For those who haven't heard it yet, I have arrived in Kuwait safely. Just an update on things that have happened so far with my deployment. This is going to be occasionally vague because I am not going to provide operational details. You can't accidentally give away things you don't know, and even though everything is in the past, that doesn't mean the details won't be the same for someone else in the future.

After boarding a plane at Fort Hood sometime last week, we flew off. After about 20 hours later and stops in Bangor, Maine, and Germany, we arrived in Kuwait around midnight. I slept a little, but it was pretty cramped since the airplane was about 1980s vintage and we all had weapons with us (which don't store in the overhead bins).

After an hour to download all the baggage and load it on trucks, we travelled a few hours (by bus) to the training camp in the desert of Kuwait. We were greeted by an hour of the most terrible in-brief I have ever experienced.

We came out of the brief wondering what would be going on, but at least we knew how much extra "imminent danger" pay and "family separation" pay we would be getting... I guess that is really important for some folks, but since it was the 3rd time we had been given that particular information, I was somewhat irritated.

Anyway, then off to find our tents and download our baggage from the trucks. After laying claim to a cot and getting my baggage stored in the tents, it was about time for breakfast. After breakfast, I grabbed a quick shower and then laid down to sleep. After only an hour, I was awakened by my senior boss who wanted a Division Chief meeting to go over contact details and information he had (since he had been here 5 or 6 days already). *sigh*

Eventually back to sleep, and get up after lunch to start walking around the camp trying to get acclimated. Geez, it was a cool 135 deg F! Not much to do the first couple of days, except work on getting acclimated and watch the thermometer vary from 135 or 148 deg F. Nights are typically 100 - 110, although a couple have gotten down to 90. It is very odd to go out at midnight, and feel a hot breeze in your face. Even more odd get up at 5AM for Physical Training (PT) and still have a hot breeze on your face.

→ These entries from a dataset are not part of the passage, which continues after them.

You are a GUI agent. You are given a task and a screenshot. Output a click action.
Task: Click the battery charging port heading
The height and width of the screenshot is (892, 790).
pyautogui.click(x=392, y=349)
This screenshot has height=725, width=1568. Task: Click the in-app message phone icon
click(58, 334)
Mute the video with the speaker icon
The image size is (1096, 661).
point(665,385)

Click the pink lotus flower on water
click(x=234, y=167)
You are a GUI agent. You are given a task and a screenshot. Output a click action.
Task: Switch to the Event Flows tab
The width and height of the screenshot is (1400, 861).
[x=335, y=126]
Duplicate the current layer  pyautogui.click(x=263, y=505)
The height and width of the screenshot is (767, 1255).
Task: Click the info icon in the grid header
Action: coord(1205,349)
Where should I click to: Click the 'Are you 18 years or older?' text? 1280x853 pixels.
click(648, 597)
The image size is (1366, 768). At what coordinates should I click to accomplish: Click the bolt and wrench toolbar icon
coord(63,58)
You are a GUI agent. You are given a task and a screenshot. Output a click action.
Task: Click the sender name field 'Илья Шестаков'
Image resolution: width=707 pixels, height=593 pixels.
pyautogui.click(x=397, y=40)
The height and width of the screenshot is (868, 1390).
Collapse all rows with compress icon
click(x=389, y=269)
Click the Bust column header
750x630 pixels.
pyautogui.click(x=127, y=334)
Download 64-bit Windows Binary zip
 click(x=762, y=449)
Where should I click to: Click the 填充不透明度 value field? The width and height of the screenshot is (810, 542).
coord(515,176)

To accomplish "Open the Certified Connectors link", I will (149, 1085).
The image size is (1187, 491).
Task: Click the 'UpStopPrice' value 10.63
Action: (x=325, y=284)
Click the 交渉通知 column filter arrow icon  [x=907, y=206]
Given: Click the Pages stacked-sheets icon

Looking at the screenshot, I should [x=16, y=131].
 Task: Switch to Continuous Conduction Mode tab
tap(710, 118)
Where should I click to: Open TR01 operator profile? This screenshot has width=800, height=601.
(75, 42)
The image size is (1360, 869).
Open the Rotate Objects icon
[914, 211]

I did some running around camp, completing all the paperwork to get my computer accounts set up. We can get Internet access, but you sign up on the roster and then wait your turn (sometimes an hour or so), and then get 30 minutes of time. It is now working much better to have gotten official computer accounts set up, because I can come into the Ops Center and use the extra computers they have set up for transient units.

We have gotten various bits of training completed, although our time on various ranges won't really begin until tomorrow.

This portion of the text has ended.